Raghupati Singhania, Chairman, Automotive Tyre Manufacturers Association said, tyre industry has been bearing the brunt of inverted duty structure for a long time. While import duty on natural rubber, the principal raw material was 20%, tyres as finished products could be imported at as low as 5% duty under various trade agreements. Increasing the import duty on natural rubber will worsen the inverted duty scenario, increasing the threat of large scale dumping of tyres in India. The decision to increase duties goes against the spirit of rational taxation and will impact more investments in the growing tyre and rubber sector, he said.

The news of increase in import duty has come as a rude shock to the MSME rubber sector comprising over 5500 rubber units. The duty on import of natural rubber in India is already amongst the highest in the world. Small scale sector is finding it difficult to retain competitiveness against invasion of cheap import of rubber goods. Increase in duties on NR will add to the cost of production in India making it tougher for MSMEs to compete both in domestic and international markets. Exports will be impacted.
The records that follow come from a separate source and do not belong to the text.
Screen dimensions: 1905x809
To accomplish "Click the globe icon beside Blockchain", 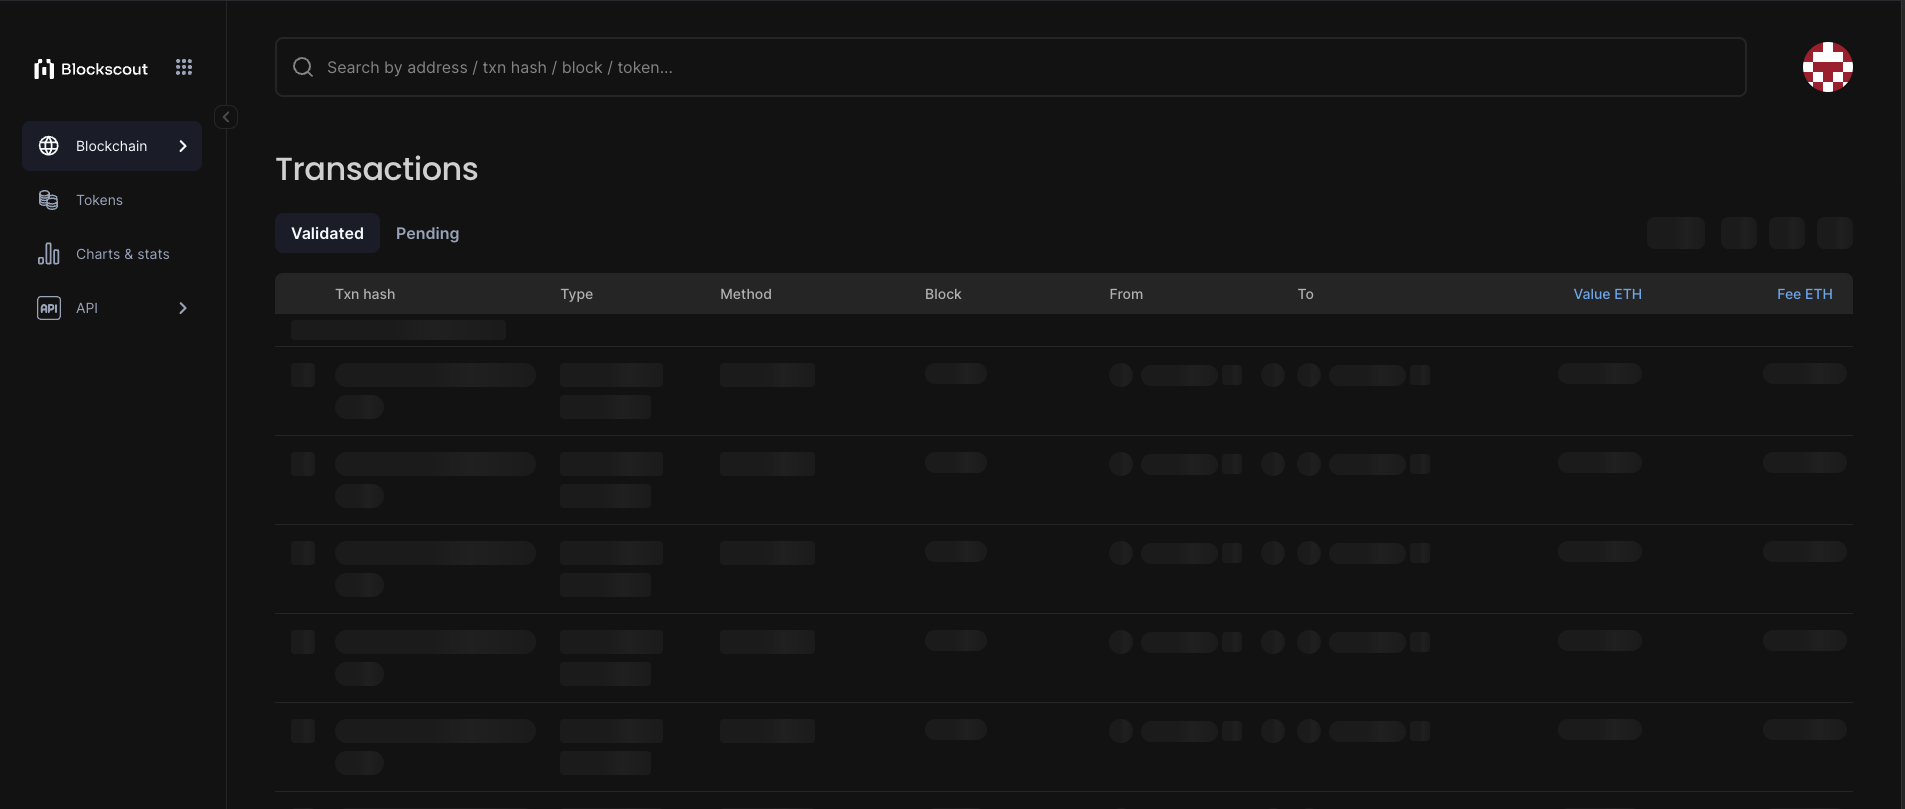I will (x=49, y=146).
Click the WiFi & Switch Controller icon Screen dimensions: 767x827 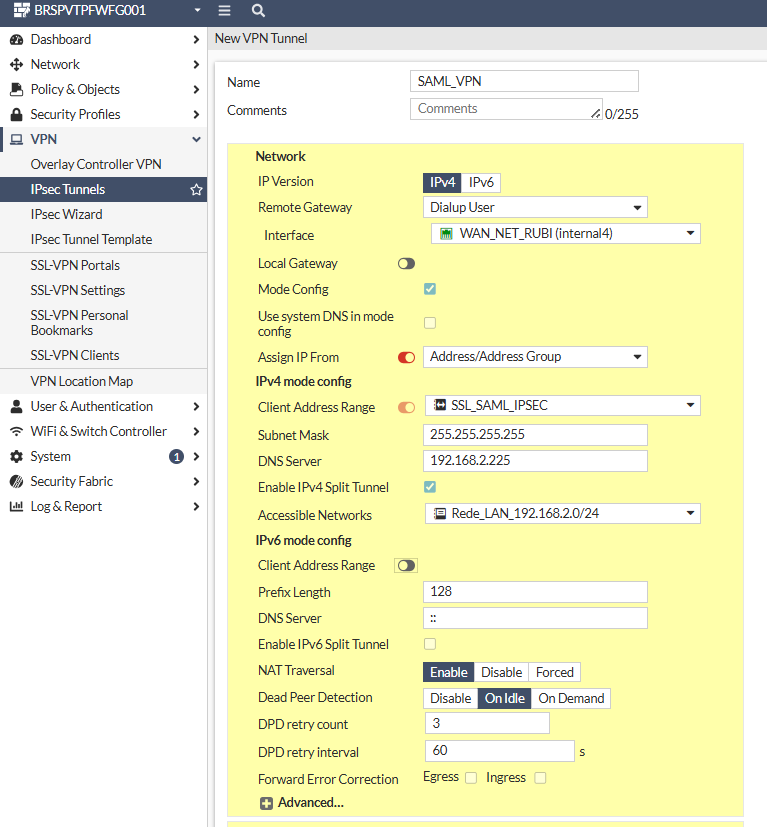(16, 432)
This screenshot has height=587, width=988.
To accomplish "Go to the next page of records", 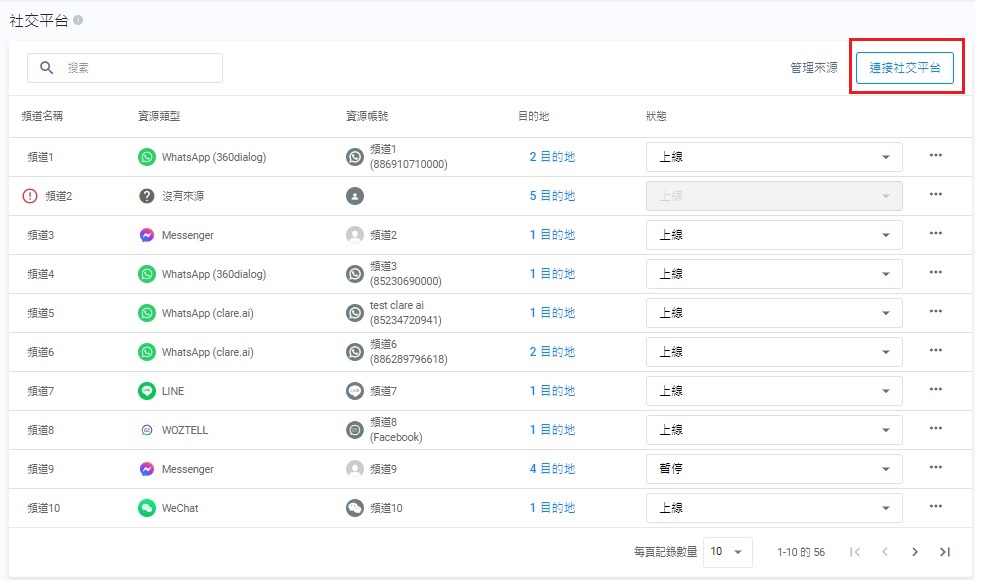I will (914, 552).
In January 2015, the US Commerce Department’s International Trade Administration levied preliminary ADD on Chinese tyres in the US market – duty rates varying between 19.17% and 87.99%. Incidentally, Chinese tyre makers have been dumping stocks in India which has led to a 15% surge in tyre imports in H1, 2014-15. Representation from Automotive Tyre Manufacturers’ Association (ATMA) to the Government of India (GoI) continues towards increasing the customs duty on tyres from 10% at present to 20% as the industry remain affected by the inverted duty structure.

Recently J.D. Power Asia Pacific released its annual tyre study on Indian Original Equipment Tyre Customer Satisfaction Index. According to the study there has been a significant reduction in customer-reported problems with original equipment (OE) fitted tyres 5 years now indicating improvement in the quality of OE fitted tyres. The study, now in its 15th year, measures satisfaction among original equipment tyre owners during the first 12 to 24 months of ownership across 4 factors (listed in order of importance): appearance (870 on a 1,000-point scale); ride (869); durability (866); and traction/ handling (866).
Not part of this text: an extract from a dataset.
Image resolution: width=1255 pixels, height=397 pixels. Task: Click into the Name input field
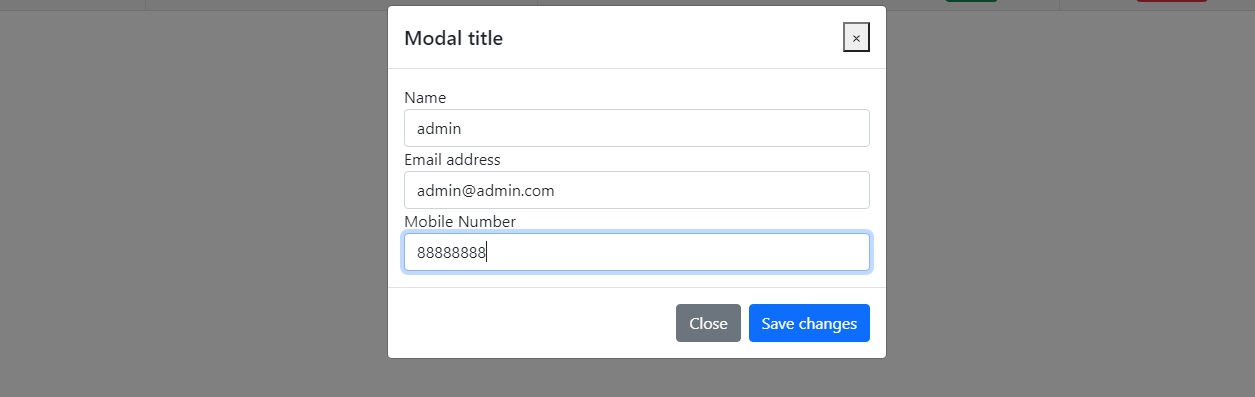point(637,128)

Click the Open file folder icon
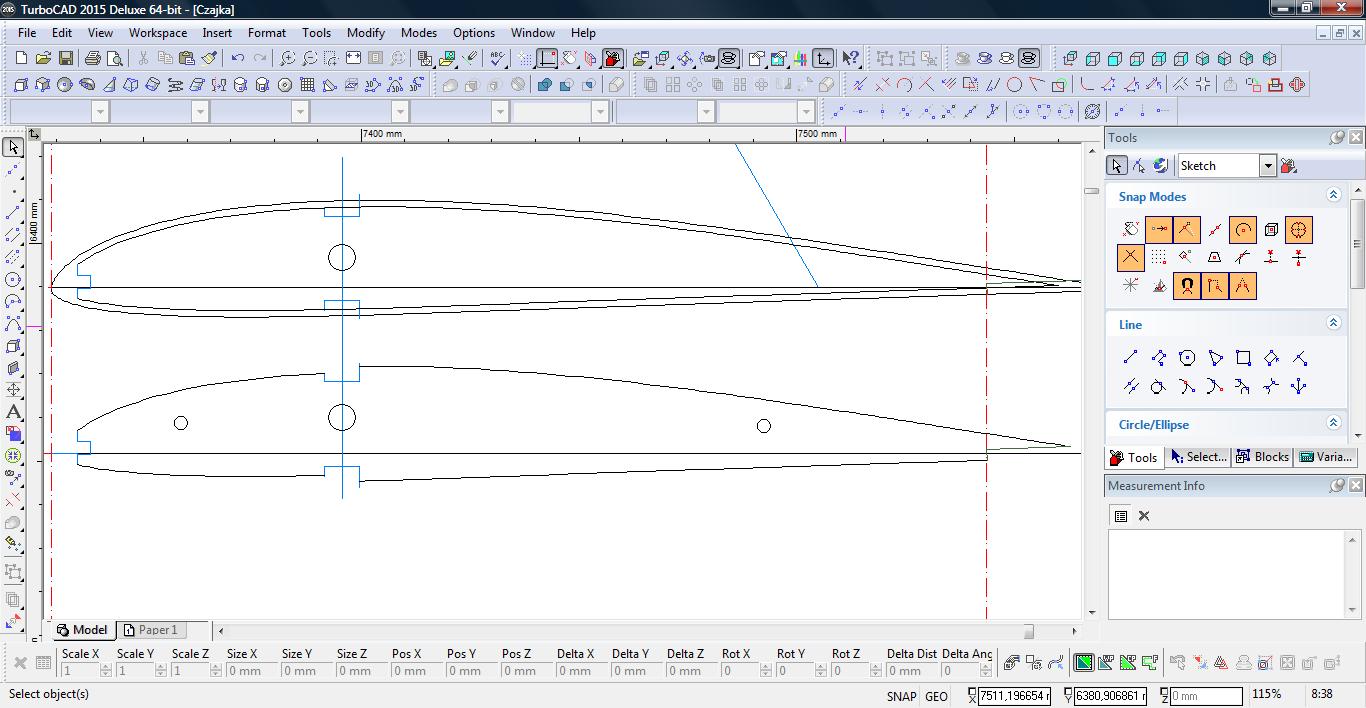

The overall incidence of problems cited by customers has dropped significantly to 9% in 2015 from 18% in 2010. That decline is primarily due to a notable reduction in the percentage of reported problems with frequent punctures—the most commonly cited problem—to 57% from 77% in 2010. “With the continuous quality and performance improvement of OE fitted tires over the past 5 years, customers are increasingly satisfied,” said Mohit Arora, Executive Director, J.D. Power Asia Pacific. “This bodes well for the tyre industry considering that demand in the replacement tyre market is driven by customer perceptions of their original equipment tyres. Customers who are satisfied with their OE tyres are more likely to repurchase the same brand again.”
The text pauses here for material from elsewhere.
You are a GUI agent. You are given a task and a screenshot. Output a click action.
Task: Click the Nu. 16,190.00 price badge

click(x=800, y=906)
For the next 1 year, 2-wheeler demand remains on track for healthy growth on the back of favourable demographics and moderate penetration while growth in passenger cars segment is expected to revert to its long term growth trends as the underlying cyclical variables turn favourable. Tractor demand for next 1-2 quarters remains sluggish and growth from there on will hinge on the monsoons. Overall, the industry expects the automotive industry to improve demand sentiments, which is likely to translate to a more broad-based growth in 2015-16.